### [WHAT YOU NEED TO DO]
In the text on judges and the fear of God, what kind of constitutional interpreter was Justice Scalia?

TEXT SEGMENT: Begin

If they had a healthy fear of God, they would not commit such heinous crimes, or so Abraham thought.

More than 500 years later, Jethro gave his son-in-law Moses wise counsel about appointing leaders to adjudicate for the people of Israel, urging him to “look for able men from all the people, men who fear God, who are trustworthy and hate a bribe …” (Exod. 18:21).

Fearing God, being trustworthy and hating a bribe went hand in hand.

Similarly, when the Judean king Jehoshaphat appointed judges over the nation, he said to them, “Consider what you do, for you judge not for man but for the LORD. He is with you in giving judgment. Now then, let the fear of the LORD be upon you. Be careful what you do, for there is no injustice with the LORD our God, or partiality or taking bribes” (2 Chr. 19:5-7).

So, the judges were to judge in light of the perfect justice of an all-seeing God with whom there was no partiality or taking of bribes. As men who were accountable to the Judge of judges, they had to adjudicate fairly and impartially, taking no bribes and not allowing social status or public opinion to influence their decisions. Right would always be right and wrong would always be wrong, and their job was to distinguish between the two and rule accordingly.

Justice Scalia was a constitutional “originalist” — he believed that the meaning of the Constitution was static, except when altered through the amendment process outlined in the Constitution itself. “My burden is not to show that originalism is perfect,” he once explained, “but that it beats the other alternatives, and that, believe me, is not difficult.”

And the intent of the Constitution is laid out in its opening words: “We the People of the United States, in Order to form a more perfect Union, establish Justice, insure domestic Tranquility, provide for the common defence, promote the general Welfare, and secure the Blessings of Liberty to ourselves and our Posterity, do ordain and establish this Constitution for the United States of America.”

For Scalia, the existence of true justice and liberty presupposed the existence of a good and moral God, a conviction that provided the moral backbone for many of his rulings, not to mention provided fuel for his fiery (and often prescient) opinions.

TEXT SEGMENT: End
INPUT DATA: Begin

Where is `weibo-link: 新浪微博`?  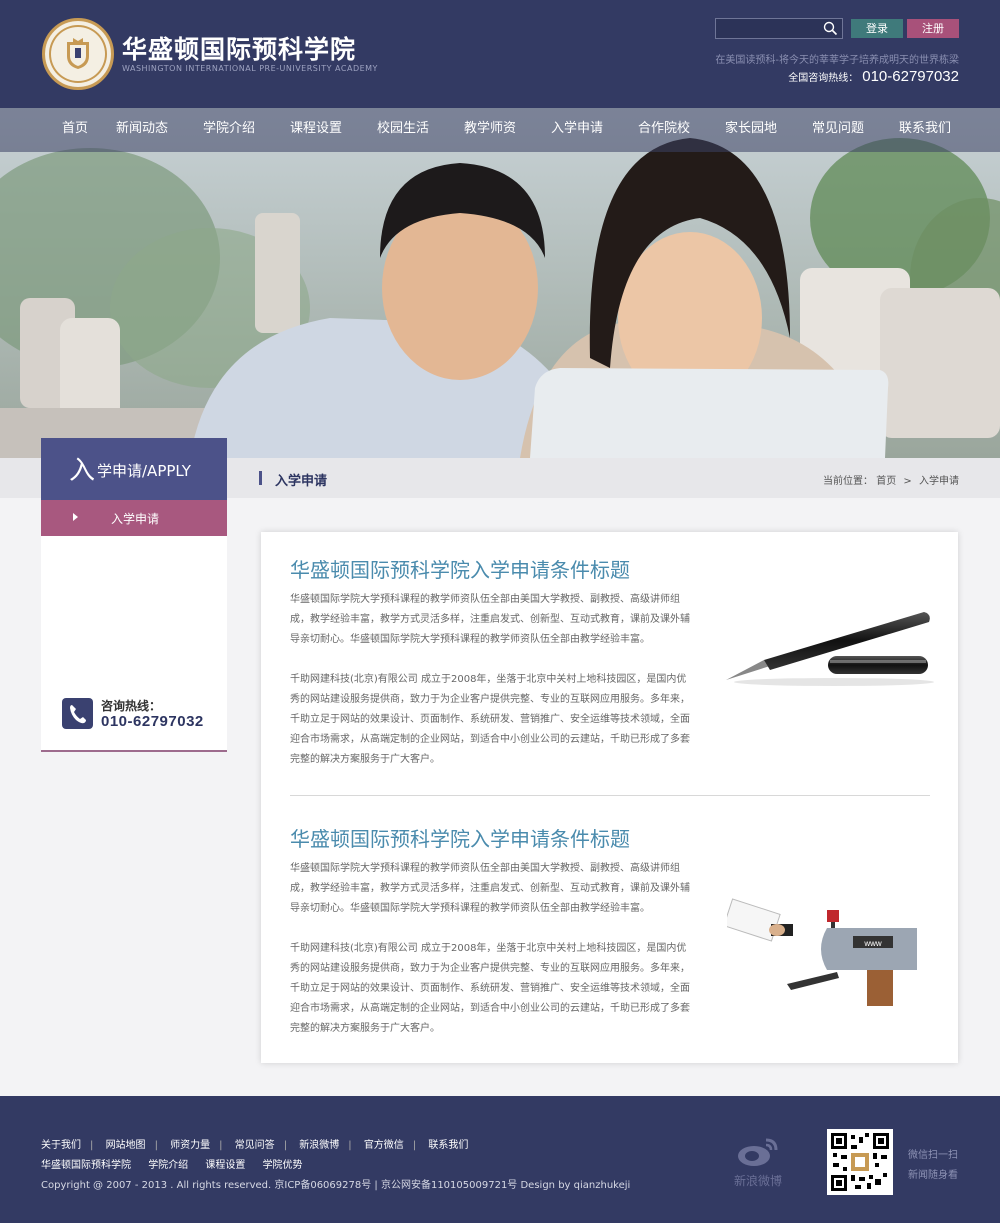
weibo-link: 新浪微博 is located at coordinates (758, 1164).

INPUT DATA: End

### [RESULT FOR THIS TASK]
An originalist, who believed the meaning of the Constitution was static except when altered through its amendment process.